Glenealy is one of the few roads or streets without a suffix in Hong Kong. Located in the Mid-Levels on the Hong Kong Island, Hong Kong, it starts from Ice House Street and goes uphill to Hong Kong Zoological and Botanical Gardens, across Robinson Road and ends at Hornsey Road and Conduit Road.

Name
Glenealy was the short form of a valley called Glenealy Ravine (). The valley separates the Government Hill in the east and Pedder's Hill in the west.

Alternatively, the valley was known as Elliot's Vale (), after Charles Elliot, at the beginning and a road from Robinson Road leading to the house named Glenealy on the site of present Roman Catholic Cathedral is known as Elliot Crescent.

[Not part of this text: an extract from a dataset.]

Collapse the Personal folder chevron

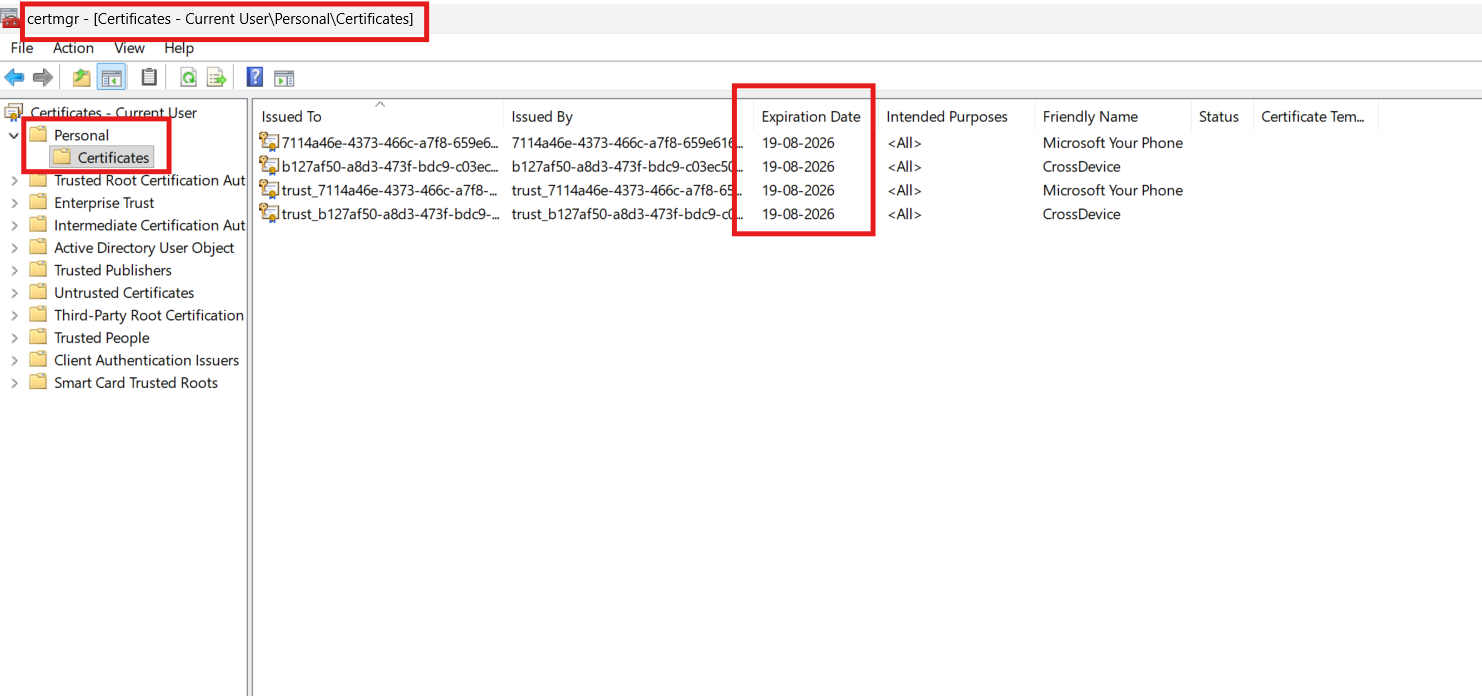click(x=13, y=134)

Vale in Elliot's Vale means river valley and a river runs from Victoria Peak down to Central. The Elliot Vale name seems, however, to have been as short-lived as Elliot's administration. The name Glenealy was quickly restored after Elliott's administration ended, with a new suffix of "ravine", a fitting name in view of its steepness.

Features
Glenealy was also the name of a mansion in the Victorian era. It belonged to an American opium trader, Warren Delano Jr., grandfather of Franklin Delano Roosevelt, the 32nd President of the United States of America. The mansion later gave way to the Catholic Cathedral of Hong Kong, whose construction commenced in 1883. The present address of the cathedral is 16 Caine Road.

Another Glenealy landmark is the 100-year-old Anglican Sheng Kung Hui , whose gates actually open to Wyndham Street. St. Paul's College was founded here too, in 1851, as a school for boys. It was closed in 1941 due to the Japanese invasion of Hong Kong. After the war it was briefly amalgamated with St. Paul's Girls' School to become St. Paul's Co-educational College, and a new campus was built away from Glenealy on Bonham Road when it resumed as its own institution.

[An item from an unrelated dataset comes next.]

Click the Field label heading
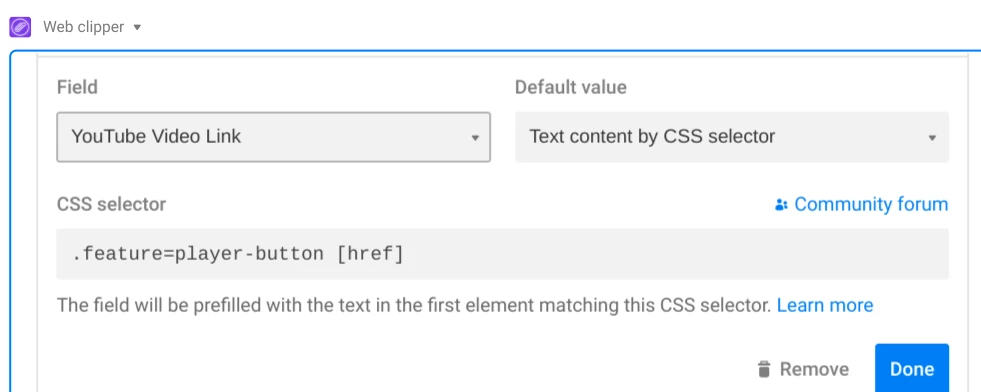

It is one of the steepest roads in Hong Kong with public transport. It has a gradient of 1:5 in the Robinson Road to Conduit Road section, with Route 2*, 3, 3A and 45A (minibus) passing this road, which is often congested. The other 1:5 roads used by public transport in Hong Kong are Aberdeen Reservoir Road, Breezy Path and Castle Road.

The present Glenealy "street" is very short, running from number 1 to 10 only. The nearest point to reach Glenealy 1 is to walk uphill from the Hong Kong Fringe Club, while the nearest point to reach Glenealy 10 is to walk downhill from Caine Road near the Caritas House, through the very short pedestrian subway.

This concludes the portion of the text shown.